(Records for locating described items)

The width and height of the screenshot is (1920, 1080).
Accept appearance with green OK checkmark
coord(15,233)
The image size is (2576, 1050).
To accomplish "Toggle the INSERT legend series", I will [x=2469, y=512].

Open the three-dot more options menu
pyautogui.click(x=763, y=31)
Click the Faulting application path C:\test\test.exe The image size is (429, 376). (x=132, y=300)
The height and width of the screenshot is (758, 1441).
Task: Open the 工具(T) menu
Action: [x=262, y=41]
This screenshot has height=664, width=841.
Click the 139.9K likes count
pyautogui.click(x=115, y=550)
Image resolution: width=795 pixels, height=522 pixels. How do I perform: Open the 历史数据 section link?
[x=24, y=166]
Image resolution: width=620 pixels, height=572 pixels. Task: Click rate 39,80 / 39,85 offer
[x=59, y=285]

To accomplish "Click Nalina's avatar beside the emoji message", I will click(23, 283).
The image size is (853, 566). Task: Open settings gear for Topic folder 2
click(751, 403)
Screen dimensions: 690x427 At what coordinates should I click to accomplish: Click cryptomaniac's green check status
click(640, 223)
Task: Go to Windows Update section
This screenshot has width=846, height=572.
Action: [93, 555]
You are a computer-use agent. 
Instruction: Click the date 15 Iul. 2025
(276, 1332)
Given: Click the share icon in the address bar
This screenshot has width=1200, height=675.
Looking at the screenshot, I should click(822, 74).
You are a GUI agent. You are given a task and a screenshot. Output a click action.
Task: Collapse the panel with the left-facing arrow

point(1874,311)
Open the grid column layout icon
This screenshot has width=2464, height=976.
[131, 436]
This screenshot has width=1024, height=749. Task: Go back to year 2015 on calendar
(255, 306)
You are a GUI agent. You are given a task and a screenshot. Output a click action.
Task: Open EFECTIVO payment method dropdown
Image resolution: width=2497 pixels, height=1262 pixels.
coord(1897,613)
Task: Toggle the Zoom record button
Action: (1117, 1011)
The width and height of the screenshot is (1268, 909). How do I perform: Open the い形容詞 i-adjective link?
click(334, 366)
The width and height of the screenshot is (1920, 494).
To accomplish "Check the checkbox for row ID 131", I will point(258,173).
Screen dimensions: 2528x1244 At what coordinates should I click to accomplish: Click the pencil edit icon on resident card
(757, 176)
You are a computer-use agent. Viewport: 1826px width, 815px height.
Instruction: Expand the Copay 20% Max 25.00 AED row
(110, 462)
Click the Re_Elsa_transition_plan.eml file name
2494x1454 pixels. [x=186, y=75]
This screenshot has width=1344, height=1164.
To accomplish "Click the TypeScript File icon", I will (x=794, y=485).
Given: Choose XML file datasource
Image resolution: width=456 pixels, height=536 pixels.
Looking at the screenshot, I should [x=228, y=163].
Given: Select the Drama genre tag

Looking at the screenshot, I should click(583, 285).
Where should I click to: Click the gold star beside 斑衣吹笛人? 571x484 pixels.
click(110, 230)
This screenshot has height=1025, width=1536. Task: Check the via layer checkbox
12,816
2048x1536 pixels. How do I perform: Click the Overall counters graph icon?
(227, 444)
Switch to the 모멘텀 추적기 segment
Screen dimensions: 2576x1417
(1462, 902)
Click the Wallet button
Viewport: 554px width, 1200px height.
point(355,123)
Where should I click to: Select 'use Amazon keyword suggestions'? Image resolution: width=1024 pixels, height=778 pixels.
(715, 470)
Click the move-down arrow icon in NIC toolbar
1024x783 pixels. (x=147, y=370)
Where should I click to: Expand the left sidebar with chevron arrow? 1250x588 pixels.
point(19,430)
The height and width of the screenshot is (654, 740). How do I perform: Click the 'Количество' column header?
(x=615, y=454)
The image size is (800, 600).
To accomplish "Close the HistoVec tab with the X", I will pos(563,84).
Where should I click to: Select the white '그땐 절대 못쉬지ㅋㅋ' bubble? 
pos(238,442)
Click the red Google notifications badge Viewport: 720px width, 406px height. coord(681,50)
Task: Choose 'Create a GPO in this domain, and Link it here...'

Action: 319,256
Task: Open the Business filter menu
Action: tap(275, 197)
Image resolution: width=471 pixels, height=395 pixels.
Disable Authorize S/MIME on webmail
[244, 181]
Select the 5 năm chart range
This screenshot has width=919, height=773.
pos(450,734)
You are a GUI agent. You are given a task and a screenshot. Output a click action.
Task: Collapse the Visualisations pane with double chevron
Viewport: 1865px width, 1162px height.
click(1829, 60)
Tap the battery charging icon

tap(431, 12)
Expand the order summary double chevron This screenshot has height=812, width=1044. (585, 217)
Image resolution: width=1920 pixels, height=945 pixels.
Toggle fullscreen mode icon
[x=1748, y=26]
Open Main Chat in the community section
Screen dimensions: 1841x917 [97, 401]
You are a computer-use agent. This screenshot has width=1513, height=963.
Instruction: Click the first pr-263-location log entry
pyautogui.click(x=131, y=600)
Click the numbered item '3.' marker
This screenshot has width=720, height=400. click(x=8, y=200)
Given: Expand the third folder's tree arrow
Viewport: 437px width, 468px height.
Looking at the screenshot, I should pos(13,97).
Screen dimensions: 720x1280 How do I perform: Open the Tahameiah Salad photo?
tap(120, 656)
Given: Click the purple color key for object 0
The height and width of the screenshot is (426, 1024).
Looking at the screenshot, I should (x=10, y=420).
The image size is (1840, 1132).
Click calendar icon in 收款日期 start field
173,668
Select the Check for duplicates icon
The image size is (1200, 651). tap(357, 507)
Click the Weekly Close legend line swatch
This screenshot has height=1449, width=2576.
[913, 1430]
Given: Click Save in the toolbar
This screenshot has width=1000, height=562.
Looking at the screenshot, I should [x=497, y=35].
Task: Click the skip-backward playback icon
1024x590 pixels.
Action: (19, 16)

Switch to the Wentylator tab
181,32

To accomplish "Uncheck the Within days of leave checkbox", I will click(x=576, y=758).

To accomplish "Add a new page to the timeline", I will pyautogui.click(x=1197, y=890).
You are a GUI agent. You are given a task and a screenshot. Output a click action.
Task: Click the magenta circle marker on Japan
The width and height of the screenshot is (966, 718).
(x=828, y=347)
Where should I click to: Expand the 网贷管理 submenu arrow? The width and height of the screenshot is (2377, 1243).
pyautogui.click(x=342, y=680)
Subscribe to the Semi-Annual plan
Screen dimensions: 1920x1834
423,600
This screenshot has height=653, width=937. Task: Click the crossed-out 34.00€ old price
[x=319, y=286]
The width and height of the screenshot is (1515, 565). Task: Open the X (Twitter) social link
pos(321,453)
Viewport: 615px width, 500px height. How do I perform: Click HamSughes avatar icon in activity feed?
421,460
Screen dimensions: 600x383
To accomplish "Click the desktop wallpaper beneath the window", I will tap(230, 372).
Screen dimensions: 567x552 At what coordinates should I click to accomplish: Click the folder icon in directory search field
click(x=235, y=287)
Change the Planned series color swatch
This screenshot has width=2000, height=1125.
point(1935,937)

* **Exercise aim**: Reproduce all of the data above word for word, from the first line to the last.

* **The reply**:
The width and height of the screenshot is (1920, 1080).
Accept appearance with green OK checkmark
coord(15,233)
The image size is (2576, 1050).
To accomplish "Toggle the INSERT legend series", I will [x=2469, y=512].

Open the three-dot more options menu
pyautogui.click(x=763, y=31)
Click the Faulting application path C:\test\test.exe The image size is (429, 376). (x=132, y=300)
The height and width of the screenshot is (758, 1441).
Task: Open the 工具(T) menu
Action: [x=262, y=41]
This screenshot has height=664, width=841.
Click the 139.9K likes count
pyautogui.click(x=115, y=550)
Image resolution: width=795 pixels, height=522 pixels. How do I perform: Open the 历史数据 section link?
[x=24, y=166]
Image resolution: width=620 pixels, height=572 pixels. Task: Click rate 39,80 / 39,85 offer
[x=59, y=285]

To accomplish "Click Nalina's avatar beside the emoji message", I will click(23, 283).
The image size is (853, 566). Task: Open settings gear for Topic folder 2
click(751, 403)
Screen dimensions: 690x427 At what coordinates should I click to accomplish: Click cryptomaniac's green check status
click(640, 223)
Task: Go to Windows Update section
This screenshot has width=846, height=572.
Action: [93, 555]
You are a computer-use agent. 
Instruction: Click the date 15 Iul. 2025
(276, 1332)
Given: Click the share icon in the address bar
This screenshot has width=1200, height=675.
Looking at the screenshot, I should click(822, 74).
You are a GUI agent. You are given a task and a screenshot. Output a click action.
Task: Collapse the panel with the left-facing arrow

point(1874,311)
Open the grid column layout icon
This screenshot has width=2464, height=976.
[131, 436]
This screenshot has width=1024, height=749. Task: Go back to year 2015 on calendar
(255, 306)
You are a GUI agent. You are given a task and a screenshot. Output a click action.
Task: Open EFECTIVO payment method dropdown
Image resolution: width=2497 pixels, height=1262 pixels.
coord(1897,613)
Task: Toggle the Zoom record button
Action: (1117, 1011)
The width and height of the screenshot is (1268, 909). How do I perform: Open the い形容詞 i-adjective link?
click(334, 366)
The width and height of the screenshot is (1920, 494).
To accomplish "Check the checkbox for row ID 131", I will point(258,173).
Screen dimensions: 2528x1244 At what coordinates should I click to accomplish: Click the pencil edit icon on resident card
(757, 176)
You are a computer-use agent. Viewport: 1826px width, 815px height.
Instruction: Expand the Copay 20% Max 25.00 AED row
(110, 462)
Click the Re_Elsa_transition_plan.eml file name
2494x1454 pixels. [x=186, y=75]
This screenshot has width=1344, height=1164.
To accomplish "Click the TypeScript File icon", I will (x=794, y=485).
Given: Choose XML file datasource
Image resolution: width=456 pixels, height=536 pixels.
Looking at the screenshot, I should [x=228, y=163].
Given: Select the Drama genre tag

Looking at the screenshot, I should click(583, 285).
Where should I click to: Click the gold star beside 斑衣吹笛人? 571x484 pixels.
click(110, 230)
This screenshot has height=1025, width=1536. Task: Check the via layer checkbox
12,816
2048x1536 pixels. How do I perform: Click the Overall counters graph icon?
(227, 444)
Switch to the 모멘텀 추적기 segment
Screen dimensions: 2576x1417
(1462, 902)
Click the Wallet button
Viewport: 554px width, 1200px height.
point(355,123)
Where should I click to: Select 'use Amazon keyword suggestions'? Image resolution: width=1024 pixels, height=778 pixels.
(715, 470)
Click the move-down arrow icon in NIC toolbar
1024x783 pixels. (x=147, y=370)
Where should I click to: Expand the left sidebar with chevron arrow? 1250x588 pixels.
point(19,430)
The height and width of the screenshot is (654, 740). How do I perform: Click the 'Количество' column header?
(x=615, y=454)
The image size is (800, 600).
To accomplish "Close the HistoVec tab with the X", I will pos(563,84).
Where should I click to: Select the white '그땐 절대 못쉬지ㅋㅋ' bubble? 
pos(238,442)
Click the red Google notifications badge Viewport: 720px width, 406px height. coord(681,50)
Task: Choose 'Create a GPO in this domain, and Link it here...'

Action: 319,256
Task: Open the Business filter menu
Action: tap(275, 197)
Image resolution: width=471 pixels, height=395 pixels.
Disable Authorize S/MIME on webmail
[244, 181]
Select the 5 năm chart range
This screenshot has width=919, height=773.
pos(450,734)
You are a GUI agent. You are given a task and a screenshot. Output a click action.
Task: Collapse the Visualisations pane with double chevron
Viewport: 1865px width, 1162px height.
click(1829, 60)
Tap the battery charging icon

tap(431, 12)
Expand the order summary double chevron This screenshot has height=812, width=1044. (585, 217)
Image resolution: width=1920 pixels, height=945 pixels.
Toggle fullscreen mode icon
[x=1748, y=26]
Open Main Chat in the community section
Screen dimensions: 1841x917 [97, 401]
You are a computer-use agent. This screenshot has width=1513, height=963.
Instruction: Click the first pr-263-location log entry
pyautogui.click(x=131, y=600)
Click the numbered item '3.' marker
This screenshot has width=720, height=400. click(x=8, y=200)
Given: Expand the third folder's tree arrow
Viewport: 437px width, 468px height.
Looking at the screenshot, I should pos(13,97).
Screen dimensions: 720x1280 How do I perform: Open the Tahameiah Salad photo?
tap(120, 656)
Given: Click the purple color key for object 0
The height and width of the screenshot is (426, 1024).
Looking at the screenshot, I should (x=10, y=420).
The image size is (1840, 1132).
Click calendar icon in 收款日期 start field
173,668
Select the Check for duplicates icon
The image size is (1200, 651). tap(357, 507)
Click the Weekly Close legend line swatch
This screenshot has height=1449, width=2576.
[913, 1430]
Given: Click Save in the toolbar
This screenshot has width=1000, height=562.
Looking at the screenshot, I should [x=497, y=35].
Task: Click the skip-backward playback icon
1024x590 pixels.
Action: (19, 16)

Switch to the Wentylator tab
181,32

To accomplish "Uncheck the Within days of leave checkbox", I will click(x=576, y=758).

To accomplish "Add a new page to the timeline", I will pyautogui.click(x=1197, y=890).
You are a GUI agent. You are given a task and a screenshot. Output a click action.
Task: Click the magenta circle marker on Japan
The width and height of the screenshot is (966, 718).
(x=828, y=347)
Where should I click to: Expand the 网贷管理 submenu arrow? The width and height of the screenshot is (2377, 1243).
pyautogui.click(x=342, y=680)
Subscribe to the Semi-Annual plan
Screen dimensions: 1920x1834
423,600
This screenshot has height=653, width=937. Task: Click the crossed-out 34.00€ old price
[x=319, y=286]
The width and height of the screenshot is (1515, 565). Task: Open the X (Twitter) social link
pos(321,453)
Viewport: 615px width, 500px height. How do I perform: Click HamSughes avatar icon in activity feed?
421,460
Screen dimensions: 600x383
To accomplish "Click the desktop wallpaper beneath the window", I will tap(230, 372).
Screen dimensions: 567x552 At what coordinates should I click to accomplish: Click the folder icon in directory search field
click(x=235, y=287)
Change the Planned series color swatch
This screenshot has width=2000, height=1125.
point(1935,937)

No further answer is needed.